The measures the juvenile court put in place were aimed at protecting R.H. against the risks associated with Father's mental illness, including any psychotic episodes induced by substance abuse. However, it is unclear what impact, if any, the court's erroneous dismissal of count 2 may have had on the court's placement decision. As noted, the court did acknowledge the risk of Father's psychotic episodes, at least to some degree, and did put conditions in place to mitigate those risks. But just before finding it would not be "detrimental" to return R.H. to Father's care, the court analogized this case to one in which a child was returned to the mother "on a family maintenance with severe injuries inflicted by a belt or something . . . where the mother admitted those injuries." The facts the court recited are similar to In re A.E., supra, 228 Cal.App.4th 820 and In re Jasmine G. (2000) 82 Cal.App.4th 282. Neither of those cases involved a substantial risk of harm due to a parent's mental illness.

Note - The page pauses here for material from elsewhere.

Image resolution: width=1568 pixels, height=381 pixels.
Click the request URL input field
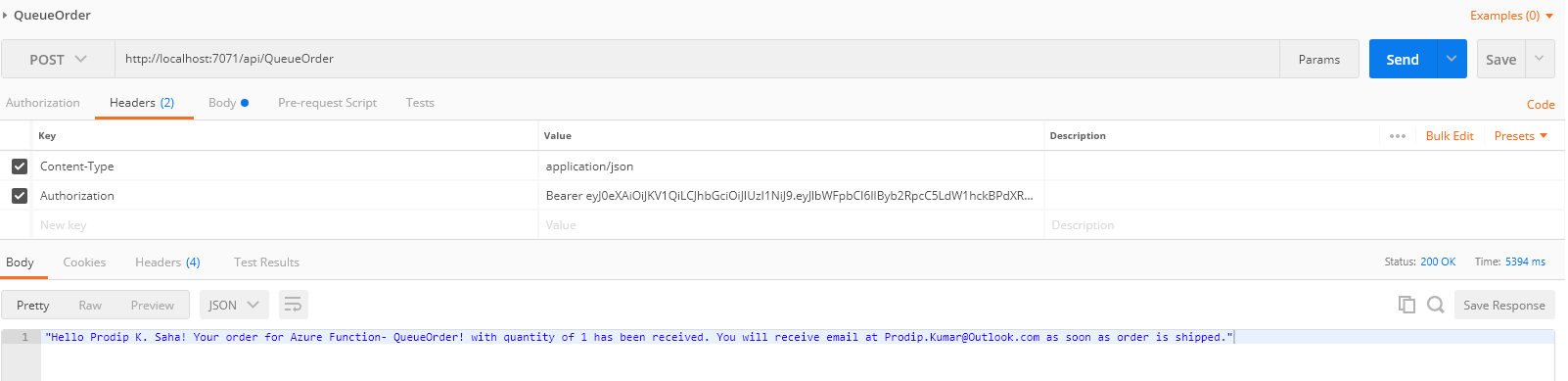[x=697, y=59]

Instead, each involved isolated instances of excessive corporal punishment and the courts in each found removal was not necessary because the parents had expressed remorse and assured the court they would no longer use physical means of punishment. (See In re A.E. at pp. 823-824, 826-827; Jasmine G., at p. 288.) These cases are not instructive here.

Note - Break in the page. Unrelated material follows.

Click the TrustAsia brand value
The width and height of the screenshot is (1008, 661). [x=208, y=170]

It is apparent the juvenile court struggled with its decision. The court admittedly stated it was "going out on a limb" with its placement order, but that it would jump off that limb if anything caused the wind to shift in the wrong direction. On remand, the juvenile court should consider whether, in light of our opinion and reinstatement of count 2, its original placement order remains adequate to protect R.H. given all of the protective issues that compel dependency jurisdiction in this case. (See § 385 ["Any order made by the court in the case of any person subject to its jurisdiction may at any time be changed, modified, or set aside, as the judge deems meet and proper[.]"].) And as in all juvenile dependency cases, time has not stood still during the pendency of this appeal. R.H. has now been in Father's care for approximately three months under the supervision of the juvenile court. On remand, the court must make its decision based on the facts existing at the time of the further proceedings. It should determine if Father has been complying with its previous orders, and whether additional conditions are necessary to protect R.H.
DISPOSITION
The juvenile court's jurisdictional order is reversed. The matter is remanded to the juvenile court with instructions for the juvenile court to reinstate count 2 and to enter a new order finding jurisdiction pursuant to section 300, subdivision (a) and subdivision (b)(1). The dispositional order is affirmed. In light of our reinstatement of count 2 and any additional information obtained during the pendency of this appeal, the juvenile court should also consider whether its dispositional order remains adequate to protect R.H. and whether additional protective measures are necessary.
WE CONCUR: HALLER, Acting P. J., IRION, J.